Orion befand sich in dem weiten Gemach allein, und es war ihm, als ob die Welt nach Ungewitter und Sturm rings um ihn her in das leere Nichts versinke. Er empfand zunächst nur, daß sich etwas Furchtbares zugetragen und ihn weit hinaus aus dem Bereich alles dessen zu schleudern drohe, wovor er sich zu beugen und was er für heilig zu halten gewohnt war.

Seinem guten Engel zur Ehre und zu liebe hatte er dem Patriarchen den Krieg erklärt, und groß wie die Gestalt dieses Mannes war auch das, was er vermochte. Doch der Geliebten Bild überragte vor des Jünglings Auge den furchtbaren Greis hoch und siegreich, und sein Vater erschien ihm wie ein Bundesgenosse bei dem Kampfe, den er, ganz auf sich selbst gestellt, bestehen sollte.

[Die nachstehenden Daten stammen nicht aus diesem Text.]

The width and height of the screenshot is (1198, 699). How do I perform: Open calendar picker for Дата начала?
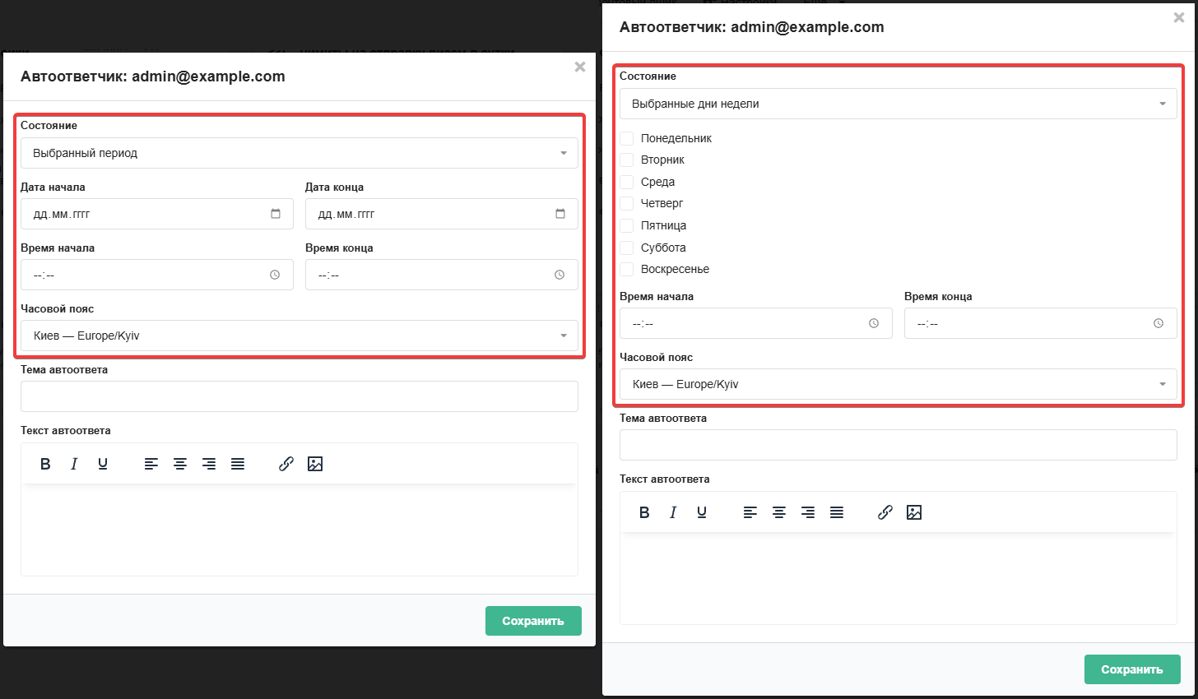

Und nun vergegenwärtigte sich der Jüngling mit Aufgebot seines kräftigen Gedächtnisses und scharfen Geistes jedes Wort, das er aus des Prälaten Mund vernommen. Wie die Katze mit der Maus, so hatte der gewaltige, von Glaubenseifer übersprudelnde Greis mit ihm gespielt. Ihn auszuhorchen und zu ergründen hatte er gesucht, bevor er mit dem letzten ans Licht getreten war, womit er hätte beginnen sollen und wovon er unterrichtet gewesen, bevor er ihm zum erstenmal heiter, und als habe er keinerlei ernsten Vorwurf gegen ihn auf dem Herzen, die Hand geboten. Ohne ihn, nahm sich Orion vor, wollte er festhalten an seinem Glauben und sich durch ihn die beiden anderen höchsten Güter der Christenseele, Liebe und Hoffnung, nicht schmälern lassen.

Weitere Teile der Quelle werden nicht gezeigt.